Eines der interessantesten und besten Alben dieses Frühjahres präsentieren uns Slut aus Ingolstadt. “Lookbook” haben Christian Neuburger (28, Gesang und Gitarre), sein Bruder Matthias Neuburger (22, Drums), Rainer Schaller (27, Gitarre), Gerd Rosenacker (26, Bass) und Rene Arbeithuber (26, Keyboards) ihr Album genannt, auf dem sie melancholischen Gitarrenpop bieten, der abwechlungsreicher kaum sein könnte, mal etwas progressiver, meist aber lieber ruhig und tiefsinnig.

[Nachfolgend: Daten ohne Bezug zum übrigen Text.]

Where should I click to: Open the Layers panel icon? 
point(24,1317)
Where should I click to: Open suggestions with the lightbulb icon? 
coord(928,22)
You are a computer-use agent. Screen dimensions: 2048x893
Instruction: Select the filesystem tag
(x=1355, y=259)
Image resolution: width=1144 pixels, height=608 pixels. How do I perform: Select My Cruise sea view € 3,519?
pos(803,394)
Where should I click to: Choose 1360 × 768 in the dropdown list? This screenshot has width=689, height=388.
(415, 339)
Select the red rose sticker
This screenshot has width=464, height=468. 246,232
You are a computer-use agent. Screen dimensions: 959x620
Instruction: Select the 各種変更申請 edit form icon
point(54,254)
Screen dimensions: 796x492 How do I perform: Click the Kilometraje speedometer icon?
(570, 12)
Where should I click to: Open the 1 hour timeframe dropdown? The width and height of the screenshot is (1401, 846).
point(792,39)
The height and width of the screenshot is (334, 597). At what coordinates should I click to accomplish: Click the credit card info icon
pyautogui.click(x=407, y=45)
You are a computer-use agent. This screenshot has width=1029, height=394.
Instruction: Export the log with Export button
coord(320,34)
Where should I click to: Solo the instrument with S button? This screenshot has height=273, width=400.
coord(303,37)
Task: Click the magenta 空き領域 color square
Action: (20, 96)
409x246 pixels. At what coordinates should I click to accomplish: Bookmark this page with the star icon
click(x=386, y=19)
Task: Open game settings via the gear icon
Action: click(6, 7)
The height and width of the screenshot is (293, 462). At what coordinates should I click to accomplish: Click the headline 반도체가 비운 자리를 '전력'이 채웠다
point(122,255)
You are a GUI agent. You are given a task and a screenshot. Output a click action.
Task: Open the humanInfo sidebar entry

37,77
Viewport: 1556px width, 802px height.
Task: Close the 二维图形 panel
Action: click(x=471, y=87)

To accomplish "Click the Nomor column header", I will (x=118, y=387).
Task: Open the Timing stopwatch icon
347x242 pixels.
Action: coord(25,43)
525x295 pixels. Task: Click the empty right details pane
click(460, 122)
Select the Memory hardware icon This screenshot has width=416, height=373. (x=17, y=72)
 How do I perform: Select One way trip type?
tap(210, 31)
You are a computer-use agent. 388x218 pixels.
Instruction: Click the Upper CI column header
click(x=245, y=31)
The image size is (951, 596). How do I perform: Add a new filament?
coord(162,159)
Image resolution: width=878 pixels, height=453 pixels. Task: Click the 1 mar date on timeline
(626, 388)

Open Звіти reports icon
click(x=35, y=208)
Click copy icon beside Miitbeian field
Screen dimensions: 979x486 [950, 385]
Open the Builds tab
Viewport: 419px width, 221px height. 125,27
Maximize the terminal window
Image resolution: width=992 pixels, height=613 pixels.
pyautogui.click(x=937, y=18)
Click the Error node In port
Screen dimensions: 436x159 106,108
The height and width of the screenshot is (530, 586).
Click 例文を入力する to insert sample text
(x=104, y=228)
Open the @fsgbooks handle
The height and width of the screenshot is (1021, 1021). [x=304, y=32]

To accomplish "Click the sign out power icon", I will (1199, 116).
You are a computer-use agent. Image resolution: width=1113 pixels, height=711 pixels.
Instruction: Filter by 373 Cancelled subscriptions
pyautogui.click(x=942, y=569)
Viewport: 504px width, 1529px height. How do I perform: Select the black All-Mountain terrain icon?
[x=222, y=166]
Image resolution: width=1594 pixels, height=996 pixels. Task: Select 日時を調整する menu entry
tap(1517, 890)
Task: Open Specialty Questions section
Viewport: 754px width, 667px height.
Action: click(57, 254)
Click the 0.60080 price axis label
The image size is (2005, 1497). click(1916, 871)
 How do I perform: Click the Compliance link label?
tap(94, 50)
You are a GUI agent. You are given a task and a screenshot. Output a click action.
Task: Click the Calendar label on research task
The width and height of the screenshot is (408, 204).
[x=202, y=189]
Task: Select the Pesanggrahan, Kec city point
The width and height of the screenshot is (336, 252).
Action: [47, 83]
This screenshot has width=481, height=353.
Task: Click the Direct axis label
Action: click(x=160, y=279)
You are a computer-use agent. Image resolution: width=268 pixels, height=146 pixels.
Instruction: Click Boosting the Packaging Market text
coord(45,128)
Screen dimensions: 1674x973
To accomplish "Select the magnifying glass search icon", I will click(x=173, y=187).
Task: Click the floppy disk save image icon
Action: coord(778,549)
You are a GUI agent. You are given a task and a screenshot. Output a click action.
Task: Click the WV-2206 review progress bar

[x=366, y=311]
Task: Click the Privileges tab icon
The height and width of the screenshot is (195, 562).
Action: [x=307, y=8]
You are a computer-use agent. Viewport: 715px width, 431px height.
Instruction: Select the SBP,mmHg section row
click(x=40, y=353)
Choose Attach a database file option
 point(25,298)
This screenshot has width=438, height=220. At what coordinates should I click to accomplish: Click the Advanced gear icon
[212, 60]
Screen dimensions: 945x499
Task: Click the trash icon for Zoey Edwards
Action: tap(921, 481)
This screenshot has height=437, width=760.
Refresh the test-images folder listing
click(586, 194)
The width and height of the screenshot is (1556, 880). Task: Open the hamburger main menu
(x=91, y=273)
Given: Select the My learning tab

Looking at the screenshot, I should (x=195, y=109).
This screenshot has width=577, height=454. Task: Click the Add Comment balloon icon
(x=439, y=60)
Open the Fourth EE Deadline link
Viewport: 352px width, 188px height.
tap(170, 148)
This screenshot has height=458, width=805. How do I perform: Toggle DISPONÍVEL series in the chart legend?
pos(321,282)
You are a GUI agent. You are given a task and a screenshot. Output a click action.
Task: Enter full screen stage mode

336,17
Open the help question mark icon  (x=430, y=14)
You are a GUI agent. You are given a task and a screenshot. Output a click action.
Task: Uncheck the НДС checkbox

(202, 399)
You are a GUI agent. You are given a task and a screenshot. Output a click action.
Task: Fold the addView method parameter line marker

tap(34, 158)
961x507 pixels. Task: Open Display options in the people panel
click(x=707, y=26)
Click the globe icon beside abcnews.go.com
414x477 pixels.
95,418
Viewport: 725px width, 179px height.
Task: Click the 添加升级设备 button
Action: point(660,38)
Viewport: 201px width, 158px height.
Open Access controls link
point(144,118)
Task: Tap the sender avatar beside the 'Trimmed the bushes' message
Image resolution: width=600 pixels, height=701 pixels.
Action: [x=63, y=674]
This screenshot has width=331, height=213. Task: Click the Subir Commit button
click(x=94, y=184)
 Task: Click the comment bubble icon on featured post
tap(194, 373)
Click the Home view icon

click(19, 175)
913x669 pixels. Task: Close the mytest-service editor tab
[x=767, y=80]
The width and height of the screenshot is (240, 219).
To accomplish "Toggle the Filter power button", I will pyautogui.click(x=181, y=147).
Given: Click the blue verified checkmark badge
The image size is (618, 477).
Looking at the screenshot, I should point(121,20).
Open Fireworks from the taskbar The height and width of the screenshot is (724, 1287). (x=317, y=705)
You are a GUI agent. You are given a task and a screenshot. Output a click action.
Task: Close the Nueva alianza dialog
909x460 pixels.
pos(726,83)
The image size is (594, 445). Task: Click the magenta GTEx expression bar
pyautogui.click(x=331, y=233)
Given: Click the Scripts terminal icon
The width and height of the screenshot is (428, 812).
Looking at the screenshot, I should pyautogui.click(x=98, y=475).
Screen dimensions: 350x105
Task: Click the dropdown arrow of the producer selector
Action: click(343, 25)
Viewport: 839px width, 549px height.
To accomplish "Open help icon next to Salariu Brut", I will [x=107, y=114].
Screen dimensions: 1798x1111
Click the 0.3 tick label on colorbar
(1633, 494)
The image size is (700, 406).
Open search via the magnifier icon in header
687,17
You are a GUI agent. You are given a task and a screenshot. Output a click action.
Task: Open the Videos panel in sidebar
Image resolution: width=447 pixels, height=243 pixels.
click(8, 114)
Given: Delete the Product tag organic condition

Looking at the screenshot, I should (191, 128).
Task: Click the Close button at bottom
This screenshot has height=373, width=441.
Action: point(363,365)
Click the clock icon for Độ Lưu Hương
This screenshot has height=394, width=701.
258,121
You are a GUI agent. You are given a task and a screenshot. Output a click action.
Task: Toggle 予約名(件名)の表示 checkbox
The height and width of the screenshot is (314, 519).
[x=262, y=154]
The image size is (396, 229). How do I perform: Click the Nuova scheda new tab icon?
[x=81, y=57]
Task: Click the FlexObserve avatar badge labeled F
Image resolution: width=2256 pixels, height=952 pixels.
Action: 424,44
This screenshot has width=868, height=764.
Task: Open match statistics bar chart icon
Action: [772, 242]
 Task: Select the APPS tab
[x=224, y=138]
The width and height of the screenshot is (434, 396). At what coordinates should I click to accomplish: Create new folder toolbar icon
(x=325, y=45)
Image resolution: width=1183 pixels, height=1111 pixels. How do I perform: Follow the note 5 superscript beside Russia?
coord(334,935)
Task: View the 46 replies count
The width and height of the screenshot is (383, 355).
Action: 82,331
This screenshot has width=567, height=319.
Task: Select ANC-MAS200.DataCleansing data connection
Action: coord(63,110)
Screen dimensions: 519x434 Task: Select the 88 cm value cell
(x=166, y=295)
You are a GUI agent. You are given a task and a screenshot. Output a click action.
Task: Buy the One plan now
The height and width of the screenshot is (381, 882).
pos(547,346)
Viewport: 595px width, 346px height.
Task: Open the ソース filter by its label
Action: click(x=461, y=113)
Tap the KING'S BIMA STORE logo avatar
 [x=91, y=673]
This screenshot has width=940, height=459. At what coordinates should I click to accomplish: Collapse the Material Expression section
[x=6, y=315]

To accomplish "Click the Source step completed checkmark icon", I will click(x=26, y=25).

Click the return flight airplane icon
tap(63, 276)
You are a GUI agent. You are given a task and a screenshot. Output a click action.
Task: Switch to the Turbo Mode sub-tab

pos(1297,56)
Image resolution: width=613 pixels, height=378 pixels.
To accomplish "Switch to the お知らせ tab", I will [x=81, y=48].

Seit 1995 spielen die fünf Jungs zusammen und veröffentlichten mit “For Exercise And Amusement” (1996) und “Interference” (1998) bereits zwei Alben beim Indie-Label Sticksister Records, bevor sie nun beim Major Virgin erscheinen. Erste größere Aufmerksamkeit konnten Slut im letzten Jahr bereits dadurch erregen, dass sie einige Stücke zum Soundtrack des besten deutschen Films des Jahres, “Crazy”, beisteuerten, von denen “Welcome 2” dann auch als Single erschien, welches sich genauso auf “Lookbook” findet wie die aktuelle Single “It Was Easier”. Wir führten ein ausführliches Gespräch mit Drummer Matthias.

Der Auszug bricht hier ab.